What is expected: Copy each line of the records that contains the word "screenshot".

Given entries:
▬▬▬▬▬▬▬▬▬▬

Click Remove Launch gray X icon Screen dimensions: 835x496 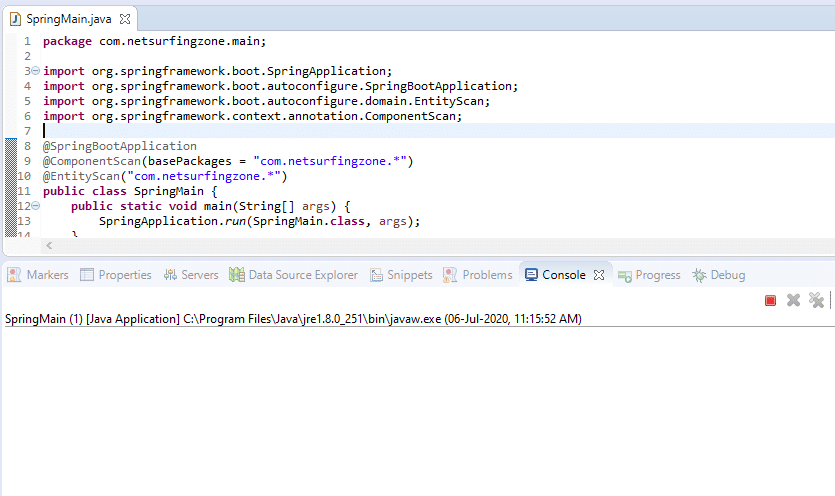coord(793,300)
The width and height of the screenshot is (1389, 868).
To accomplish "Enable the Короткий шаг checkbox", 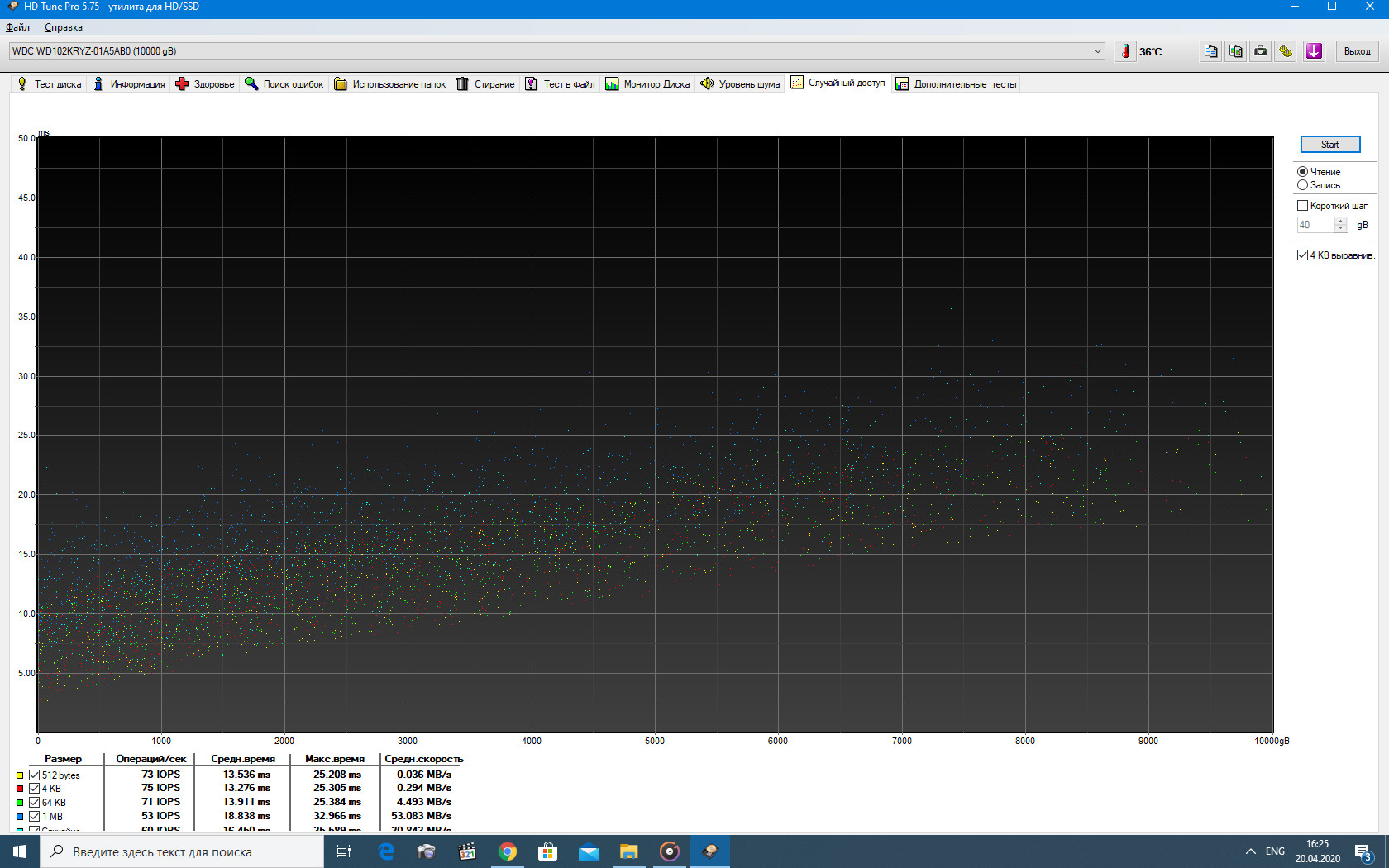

▬▬▬▬▬▬▬▬▬▬

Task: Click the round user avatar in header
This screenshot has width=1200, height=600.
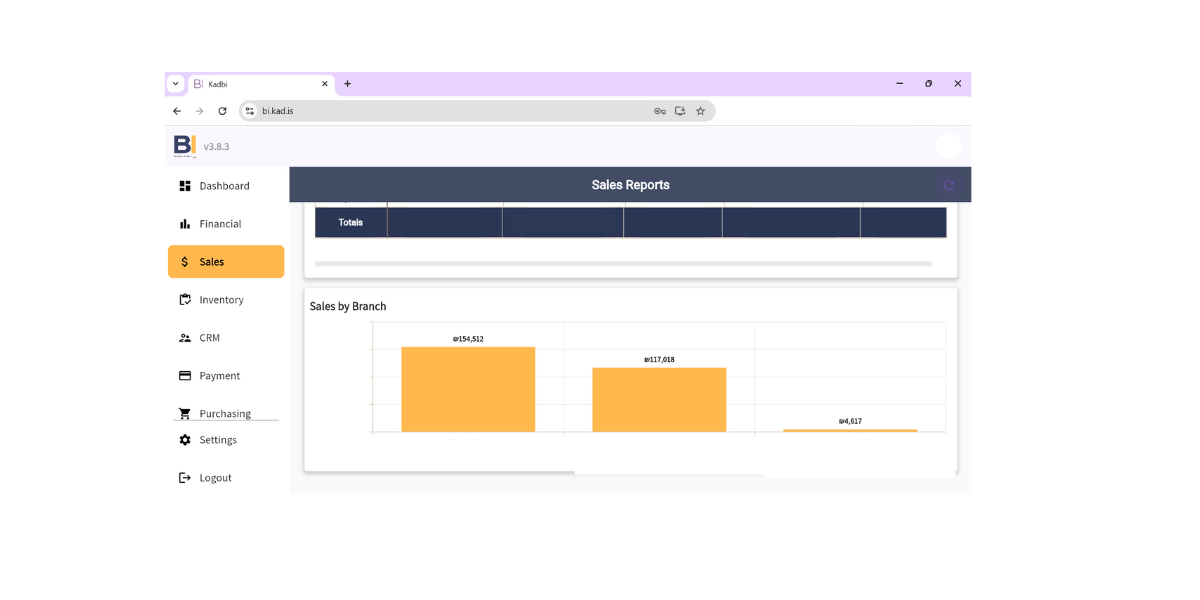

▬▬▬▬▬▬▬▬▬▬

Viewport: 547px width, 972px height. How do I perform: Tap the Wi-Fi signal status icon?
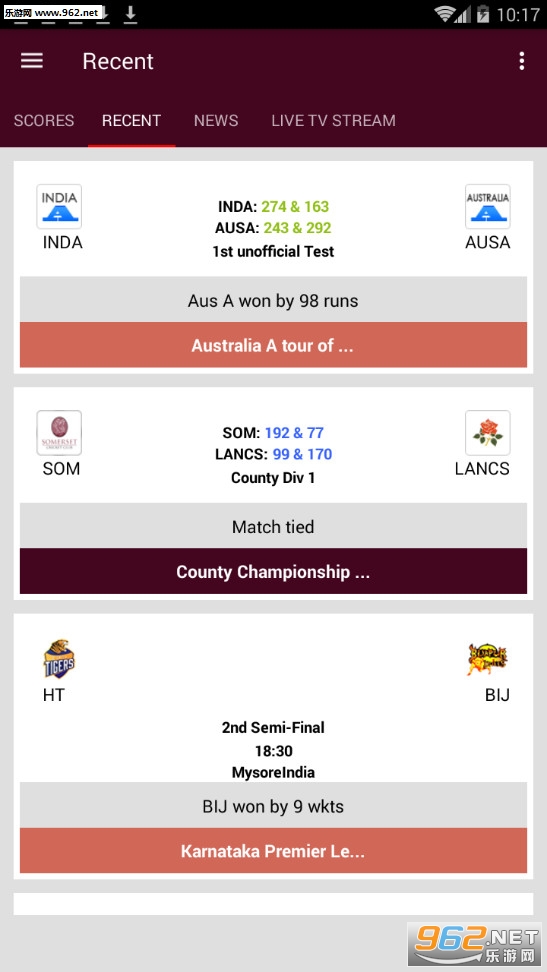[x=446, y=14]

▬▬▬▬▬▬▬▬▬▬

Task result:
The width and height of the screenshot is (1389, 868).
This screenshot has width=1200, height=600.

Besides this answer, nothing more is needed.